Written task> Reproduce the Crabby Old Lady text, everything from "Every old person" down to "in the cupoard.", with "grocery market" changed to "hardware store".

Page text>
=======

It's so bad recently that she can no longer shoot off even a quick email to a friend without reading it carefully for errors. Even in as short a note as three lines, Crabby often finds half a dozen mistakes.
There is no solution, no backtracking to the days of near perfection in typing that Crabby can find, so she resigns herself to everything involving a keyboard taking twice as long as it once did.
Just to show you what it's like, Crabby going to finish writing this post leaving all the errors intact. Have fun.
At the top of Crabby Old Lady's annoyance list is C.R.A.F.T. It was only a few weeks ago that she discovered this acronym and prompty named it perfect for the irritating situation: “Can't Remember A Fucking Thing.”
Every old person knows the story: make a list for the grocery market, leave it at home (C.R.A/F/t) and even if it had only three items om oit, Crabby gets home with only two. Tthe third one is lost is the ether forever until she needs whatever it is and it's not in the cupoard.

=======

Raw data>
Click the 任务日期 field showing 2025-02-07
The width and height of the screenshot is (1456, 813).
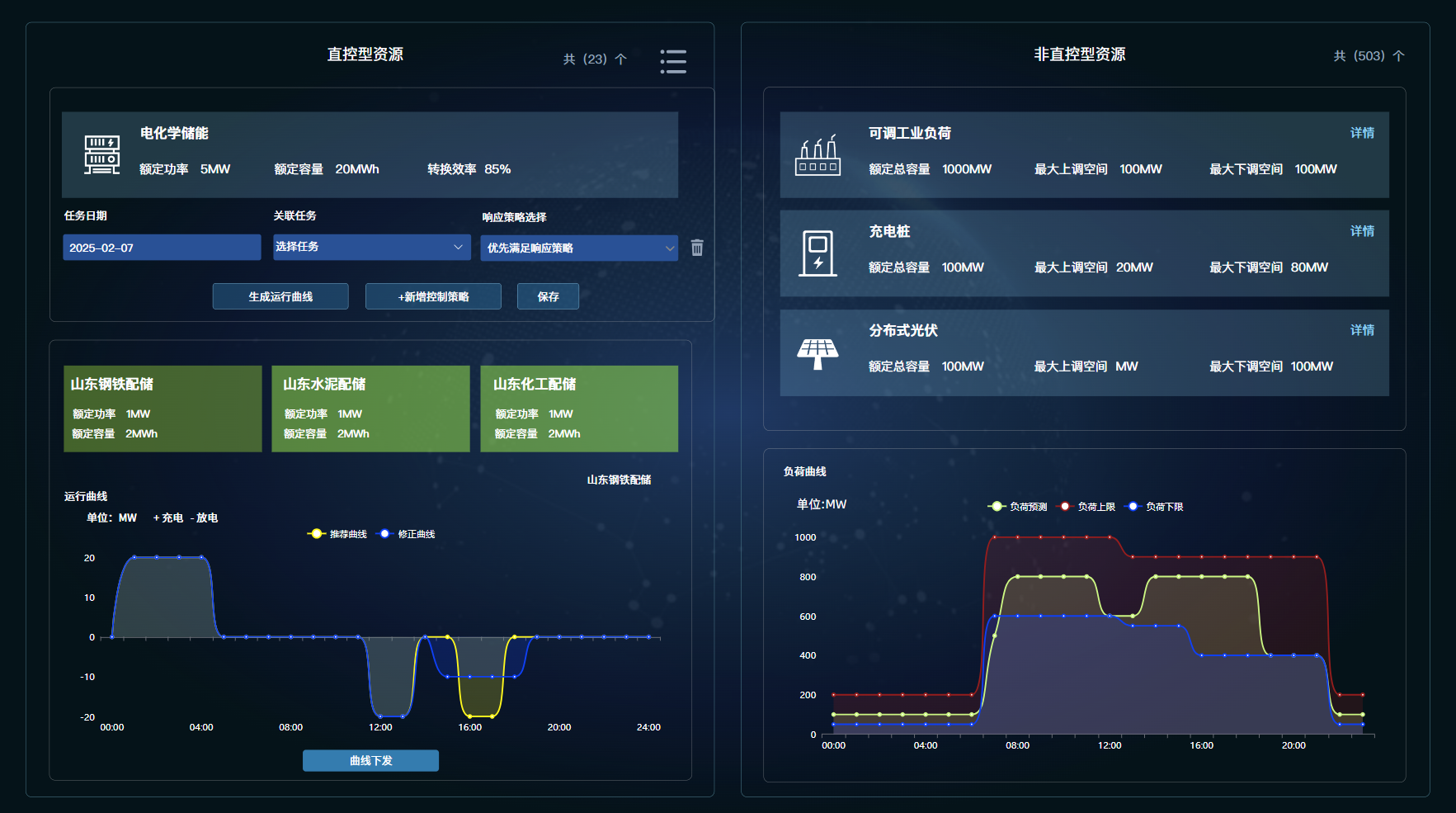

=======

Correct response>
Every old person knows the story: make a list for the hardware store, leave it at home (C.R.A/F/t) and even if it had only three items om oit, Crabby gets home with only two. Tthe third one is lost is the ether forever until she needs whatever it is and it's not in the cupoard.